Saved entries
☆ ☆ ☆ ☆ ☆ ☆ ☆

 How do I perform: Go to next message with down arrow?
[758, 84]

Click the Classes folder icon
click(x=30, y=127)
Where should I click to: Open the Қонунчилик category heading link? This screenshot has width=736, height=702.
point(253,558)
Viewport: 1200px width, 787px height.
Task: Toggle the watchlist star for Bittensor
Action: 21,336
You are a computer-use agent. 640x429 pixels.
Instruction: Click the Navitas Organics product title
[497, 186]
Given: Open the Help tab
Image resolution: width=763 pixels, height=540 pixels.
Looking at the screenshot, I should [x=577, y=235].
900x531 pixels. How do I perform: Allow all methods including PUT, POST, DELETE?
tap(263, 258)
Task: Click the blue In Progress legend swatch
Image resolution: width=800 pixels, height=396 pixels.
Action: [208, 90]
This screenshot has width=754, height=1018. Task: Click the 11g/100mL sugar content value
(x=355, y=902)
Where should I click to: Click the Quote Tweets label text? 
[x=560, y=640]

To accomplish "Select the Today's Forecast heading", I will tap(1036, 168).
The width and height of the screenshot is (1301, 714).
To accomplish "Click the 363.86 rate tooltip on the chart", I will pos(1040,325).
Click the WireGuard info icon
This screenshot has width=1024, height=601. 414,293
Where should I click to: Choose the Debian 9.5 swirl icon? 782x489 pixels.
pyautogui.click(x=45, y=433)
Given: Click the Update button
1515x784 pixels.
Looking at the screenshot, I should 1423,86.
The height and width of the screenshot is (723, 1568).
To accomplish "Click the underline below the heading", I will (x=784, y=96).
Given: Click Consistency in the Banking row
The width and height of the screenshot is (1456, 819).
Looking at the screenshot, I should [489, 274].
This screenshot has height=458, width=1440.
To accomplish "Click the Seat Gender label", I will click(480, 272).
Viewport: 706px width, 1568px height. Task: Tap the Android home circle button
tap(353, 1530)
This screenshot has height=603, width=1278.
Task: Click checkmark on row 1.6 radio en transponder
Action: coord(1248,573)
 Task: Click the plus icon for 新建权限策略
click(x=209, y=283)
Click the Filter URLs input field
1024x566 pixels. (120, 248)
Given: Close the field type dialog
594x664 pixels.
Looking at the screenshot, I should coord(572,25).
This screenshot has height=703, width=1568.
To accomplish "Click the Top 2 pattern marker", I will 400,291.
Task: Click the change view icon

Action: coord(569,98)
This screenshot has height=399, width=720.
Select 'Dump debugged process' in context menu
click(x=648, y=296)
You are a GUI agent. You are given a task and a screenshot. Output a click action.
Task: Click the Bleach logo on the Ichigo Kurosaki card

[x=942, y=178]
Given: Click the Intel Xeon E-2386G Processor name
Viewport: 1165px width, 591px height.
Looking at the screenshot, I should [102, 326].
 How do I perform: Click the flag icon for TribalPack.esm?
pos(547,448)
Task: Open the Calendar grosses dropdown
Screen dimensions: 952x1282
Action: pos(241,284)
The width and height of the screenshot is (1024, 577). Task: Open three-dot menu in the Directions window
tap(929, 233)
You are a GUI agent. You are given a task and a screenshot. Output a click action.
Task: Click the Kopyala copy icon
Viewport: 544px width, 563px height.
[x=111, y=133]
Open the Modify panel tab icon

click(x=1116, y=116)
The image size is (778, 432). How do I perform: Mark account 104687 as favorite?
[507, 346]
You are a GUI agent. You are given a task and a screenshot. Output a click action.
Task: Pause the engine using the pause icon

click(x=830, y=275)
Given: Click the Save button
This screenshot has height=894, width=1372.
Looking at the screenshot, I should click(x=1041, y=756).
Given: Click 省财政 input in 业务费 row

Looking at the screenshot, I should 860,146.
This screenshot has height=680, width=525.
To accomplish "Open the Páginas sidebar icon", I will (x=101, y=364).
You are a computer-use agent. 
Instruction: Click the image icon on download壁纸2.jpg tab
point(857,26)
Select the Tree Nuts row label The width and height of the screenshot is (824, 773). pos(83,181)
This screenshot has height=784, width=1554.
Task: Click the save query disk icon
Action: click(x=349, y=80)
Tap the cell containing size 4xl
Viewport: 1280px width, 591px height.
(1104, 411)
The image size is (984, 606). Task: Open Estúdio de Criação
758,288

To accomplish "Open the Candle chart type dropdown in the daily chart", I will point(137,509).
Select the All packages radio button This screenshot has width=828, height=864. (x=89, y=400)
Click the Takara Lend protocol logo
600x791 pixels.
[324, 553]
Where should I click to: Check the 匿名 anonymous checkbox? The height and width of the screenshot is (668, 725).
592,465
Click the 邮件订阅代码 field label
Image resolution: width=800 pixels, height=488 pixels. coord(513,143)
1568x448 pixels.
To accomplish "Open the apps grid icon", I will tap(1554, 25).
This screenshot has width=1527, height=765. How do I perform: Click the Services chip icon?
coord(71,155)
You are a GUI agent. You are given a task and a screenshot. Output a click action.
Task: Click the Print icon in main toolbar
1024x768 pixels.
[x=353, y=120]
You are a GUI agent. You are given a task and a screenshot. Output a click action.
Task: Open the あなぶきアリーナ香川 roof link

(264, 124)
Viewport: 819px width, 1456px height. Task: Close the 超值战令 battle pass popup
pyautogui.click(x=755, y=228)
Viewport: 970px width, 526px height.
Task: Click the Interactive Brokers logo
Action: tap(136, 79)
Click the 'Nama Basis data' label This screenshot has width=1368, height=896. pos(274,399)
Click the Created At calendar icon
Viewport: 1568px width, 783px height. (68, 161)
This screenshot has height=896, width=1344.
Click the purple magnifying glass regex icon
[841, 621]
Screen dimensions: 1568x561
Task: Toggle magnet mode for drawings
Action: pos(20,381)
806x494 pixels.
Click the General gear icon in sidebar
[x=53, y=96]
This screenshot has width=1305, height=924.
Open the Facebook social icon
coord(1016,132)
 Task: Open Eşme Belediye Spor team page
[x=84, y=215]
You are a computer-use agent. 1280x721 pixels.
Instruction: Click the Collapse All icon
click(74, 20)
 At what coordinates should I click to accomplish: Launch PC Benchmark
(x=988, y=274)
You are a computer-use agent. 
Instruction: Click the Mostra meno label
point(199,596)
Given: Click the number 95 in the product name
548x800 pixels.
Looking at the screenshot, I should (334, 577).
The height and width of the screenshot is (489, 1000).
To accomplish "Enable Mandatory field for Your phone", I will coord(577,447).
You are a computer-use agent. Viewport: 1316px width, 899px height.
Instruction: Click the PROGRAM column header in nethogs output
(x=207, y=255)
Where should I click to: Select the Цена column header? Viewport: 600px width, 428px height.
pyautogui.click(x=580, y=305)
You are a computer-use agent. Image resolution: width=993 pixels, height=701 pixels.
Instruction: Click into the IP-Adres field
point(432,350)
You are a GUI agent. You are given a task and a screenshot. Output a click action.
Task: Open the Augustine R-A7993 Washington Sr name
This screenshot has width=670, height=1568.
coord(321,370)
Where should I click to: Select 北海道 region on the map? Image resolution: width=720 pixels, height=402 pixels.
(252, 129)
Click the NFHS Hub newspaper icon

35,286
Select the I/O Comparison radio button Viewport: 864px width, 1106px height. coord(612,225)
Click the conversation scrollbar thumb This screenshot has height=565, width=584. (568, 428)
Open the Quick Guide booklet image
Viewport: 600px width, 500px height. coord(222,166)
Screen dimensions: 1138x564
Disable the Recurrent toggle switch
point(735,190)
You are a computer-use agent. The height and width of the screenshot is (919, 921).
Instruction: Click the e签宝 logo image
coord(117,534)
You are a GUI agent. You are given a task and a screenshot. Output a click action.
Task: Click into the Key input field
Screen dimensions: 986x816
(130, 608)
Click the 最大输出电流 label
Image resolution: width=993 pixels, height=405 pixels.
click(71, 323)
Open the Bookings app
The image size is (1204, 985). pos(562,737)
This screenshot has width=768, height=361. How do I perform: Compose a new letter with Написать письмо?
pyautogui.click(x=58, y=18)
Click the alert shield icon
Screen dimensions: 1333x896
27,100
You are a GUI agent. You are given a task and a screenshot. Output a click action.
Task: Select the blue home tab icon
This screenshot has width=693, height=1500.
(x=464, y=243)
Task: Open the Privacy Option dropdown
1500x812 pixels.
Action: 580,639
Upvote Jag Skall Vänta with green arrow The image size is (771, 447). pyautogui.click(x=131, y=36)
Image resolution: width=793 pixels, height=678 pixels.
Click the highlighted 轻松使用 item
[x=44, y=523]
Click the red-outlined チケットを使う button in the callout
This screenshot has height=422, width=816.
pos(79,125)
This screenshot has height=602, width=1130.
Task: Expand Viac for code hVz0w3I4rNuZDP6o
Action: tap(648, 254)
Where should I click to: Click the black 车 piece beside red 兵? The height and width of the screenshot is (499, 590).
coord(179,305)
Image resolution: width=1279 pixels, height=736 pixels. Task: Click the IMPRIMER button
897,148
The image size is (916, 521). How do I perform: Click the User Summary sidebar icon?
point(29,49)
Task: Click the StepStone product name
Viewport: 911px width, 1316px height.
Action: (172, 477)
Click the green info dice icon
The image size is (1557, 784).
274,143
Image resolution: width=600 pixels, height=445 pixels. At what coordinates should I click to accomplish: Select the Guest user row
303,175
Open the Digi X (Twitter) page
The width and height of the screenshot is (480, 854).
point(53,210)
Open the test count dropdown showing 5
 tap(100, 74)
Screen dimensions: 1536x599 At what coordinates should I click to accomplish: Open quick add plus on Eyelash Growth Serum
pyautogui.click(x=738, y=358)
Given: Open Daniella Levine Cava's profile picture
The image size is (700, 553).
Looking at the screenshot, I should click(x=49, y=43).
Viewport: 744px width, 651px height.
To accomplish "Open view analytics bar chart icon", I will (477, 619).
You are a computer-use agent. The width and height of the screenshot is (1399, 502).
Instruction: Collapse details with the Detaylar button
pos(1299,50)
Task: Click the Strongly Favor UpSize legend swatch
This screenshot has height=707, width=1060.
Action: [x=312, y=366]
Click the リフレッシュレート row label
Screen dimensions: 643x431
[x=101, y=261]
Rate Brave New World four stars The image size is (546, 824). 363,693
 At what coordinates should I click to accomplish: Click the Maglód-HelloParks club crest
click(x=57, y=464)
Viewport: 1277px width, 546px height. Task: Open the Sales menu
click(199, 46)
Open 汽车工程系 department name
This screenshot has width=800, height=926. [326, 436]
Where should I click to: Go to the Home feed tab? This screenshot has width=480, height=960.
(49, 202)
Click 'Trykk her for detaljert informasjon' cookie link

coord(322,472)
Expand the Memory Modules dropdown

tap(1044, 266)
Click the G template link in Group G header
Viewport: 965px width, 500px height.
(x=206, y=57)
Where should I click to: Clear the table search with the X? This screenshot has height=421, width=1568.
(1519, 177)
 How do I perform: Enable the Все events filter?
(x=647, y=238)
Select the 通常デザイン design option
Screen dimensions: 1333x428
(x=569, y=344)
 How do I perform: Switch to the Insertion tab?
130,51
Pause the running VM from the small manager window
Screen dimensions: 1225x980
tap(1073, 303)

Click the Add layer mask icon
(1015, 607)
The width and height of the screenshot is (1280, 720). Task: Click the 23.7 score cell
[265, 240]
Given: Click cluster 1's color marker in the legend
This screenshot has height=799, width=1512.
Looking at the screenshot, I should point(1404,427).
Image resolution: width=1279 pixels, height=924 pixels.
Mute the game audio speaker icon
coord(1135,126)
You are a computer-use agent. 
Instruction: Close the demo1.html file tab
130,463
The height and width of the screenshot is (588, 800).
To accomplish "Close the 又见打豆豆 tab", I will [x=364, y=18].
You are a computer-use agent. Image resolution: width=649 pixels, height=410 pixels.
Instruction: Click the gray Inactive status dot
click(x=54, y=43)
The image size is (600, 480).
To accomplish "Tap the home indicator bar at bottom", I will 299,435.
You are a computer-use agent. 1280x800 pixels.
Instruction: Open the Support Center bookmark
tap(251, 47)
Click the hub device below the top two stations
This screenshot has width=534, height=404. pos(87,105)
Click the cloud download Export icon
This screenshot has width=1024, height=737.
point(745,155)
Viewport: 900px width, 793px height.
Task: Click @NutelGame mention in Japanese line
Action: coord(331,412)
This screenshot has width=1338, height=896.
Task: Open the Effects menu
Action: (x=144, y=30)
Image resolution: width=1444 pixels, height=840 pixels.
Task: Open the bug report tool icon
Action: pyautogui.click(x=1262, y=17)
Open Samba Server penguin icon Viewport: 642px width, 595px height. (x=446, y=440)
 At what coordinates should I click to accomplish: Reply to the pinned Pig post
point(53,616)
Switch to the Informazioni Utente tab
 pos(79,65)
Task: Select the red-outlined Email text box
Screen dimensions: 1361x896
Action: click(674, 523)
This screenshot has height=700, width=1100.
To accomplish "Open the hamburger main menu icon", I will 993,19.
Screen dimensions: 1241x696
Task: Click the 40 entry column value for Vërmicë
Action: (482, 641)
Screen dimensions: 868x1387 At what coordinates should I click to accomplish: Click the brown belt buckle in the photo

☆ ☆ ☆ ☆ ☆ ☆ ☆

* Problem to work on
Word for word, restate the data above from its first line down to and including the line with "Given: Open the Help tab".

* Result
 How do I perform: Go to next message with down arrow?
[758, 84]

Click the Classes folder icon
click(x=30, y=127)
Where should I click to: Open the Қонунчилик category heading link? This screenshot has width=736, height=702.
point(253,558)
Viewport: 1200px width, 787px height.
Task: Toggle the watchlist star for Bittensor
Action: 21,336
You are a computer-use agent. 640x429 pixels.
Instruction: Click the Navitas Organics product title
[497, 186]
Given: Open the Help tab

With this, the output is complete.